▶ [TASK GOAL] Reproduce, exactly as they appear, the line containing "technologyfactory.eu (331, 264)" and every line after it, ending with the last line of the records.

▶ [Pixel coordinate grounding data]
-=-=-=-=-

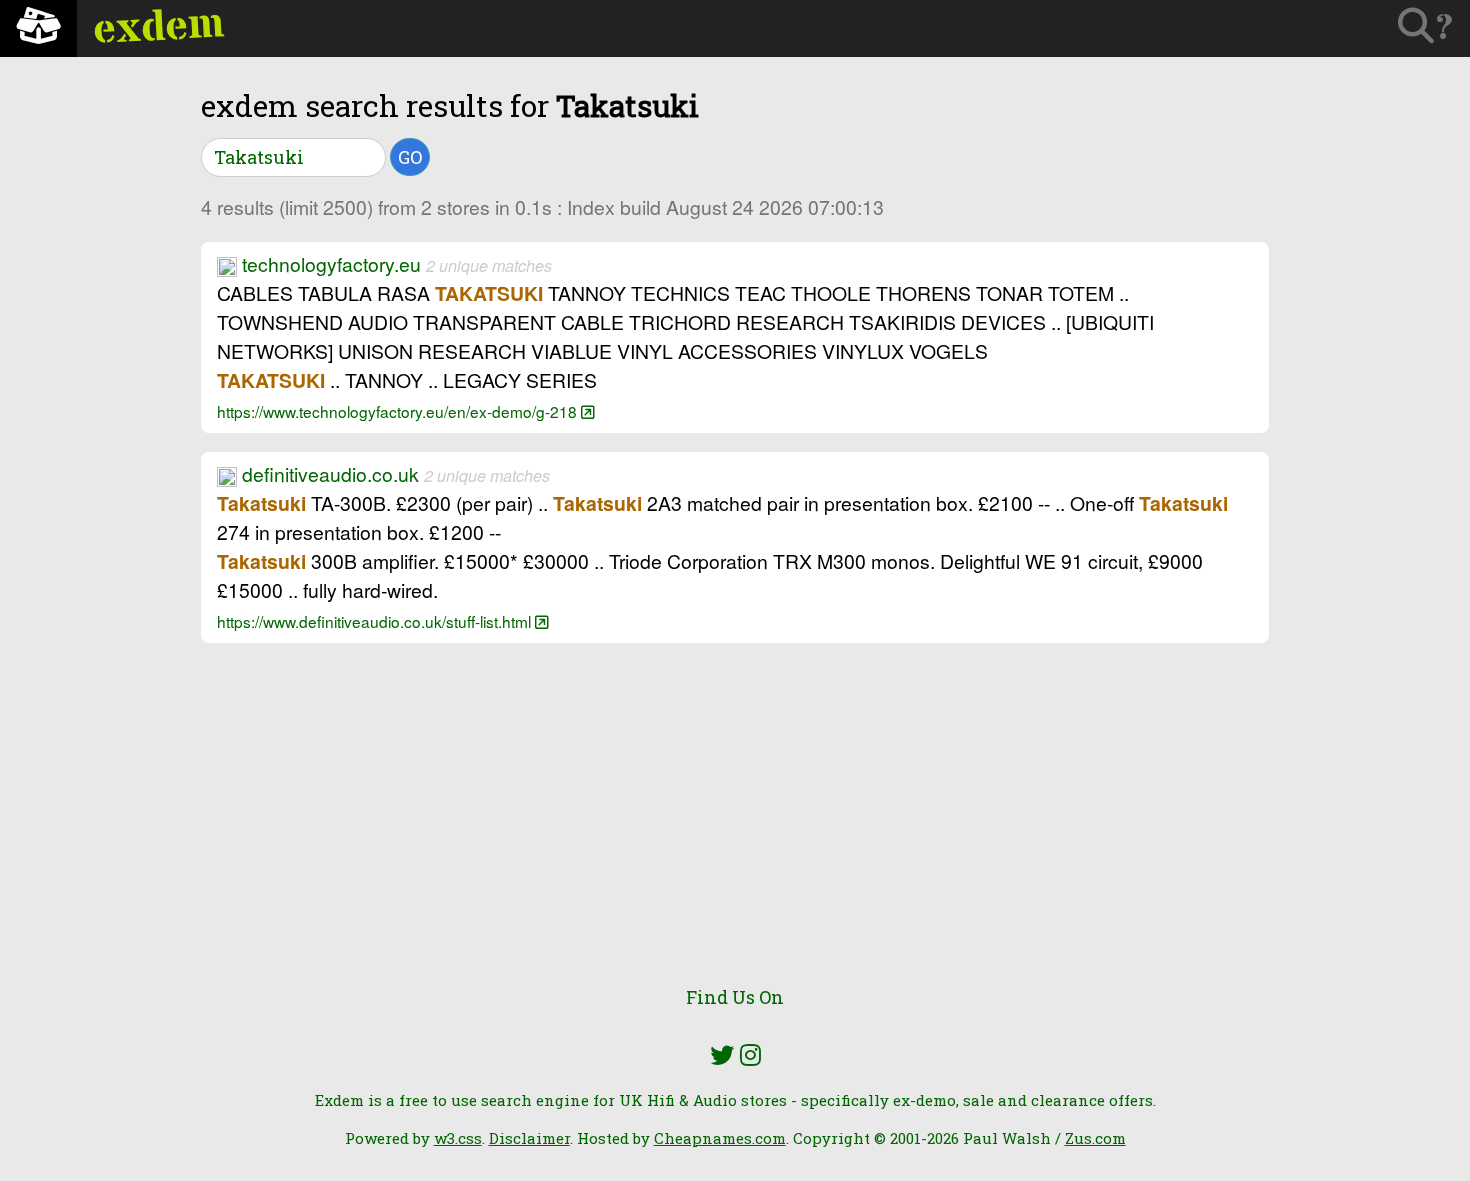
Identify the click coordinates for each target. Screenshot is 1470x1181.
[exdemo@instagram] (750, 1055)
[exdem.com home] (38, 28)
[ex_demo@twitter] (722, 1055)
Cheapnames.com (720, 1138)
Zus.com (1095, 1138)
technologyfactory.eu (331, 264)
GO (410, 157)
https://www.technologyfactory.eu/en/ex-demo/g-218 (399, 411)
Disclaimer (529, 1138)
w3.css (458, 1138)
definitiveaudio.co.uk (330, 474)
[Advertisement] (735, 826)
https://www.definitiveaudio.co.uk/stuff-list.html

-=-=-=-=-

▶ [FINAL ANSWER]
technologyfactory.eu (331, 264)
GO (410, 157)
https://www.technologyfactory.eu/en/ex-demo/g-218 (399, 411)
Disclaimer (529, 1138)
w3.css (458, 1138)
definitiveaudio.co.uk (330, 474)
[Advertisement] (735, 826)
https://www.definitiveaudio.co.uk/stuff-list.html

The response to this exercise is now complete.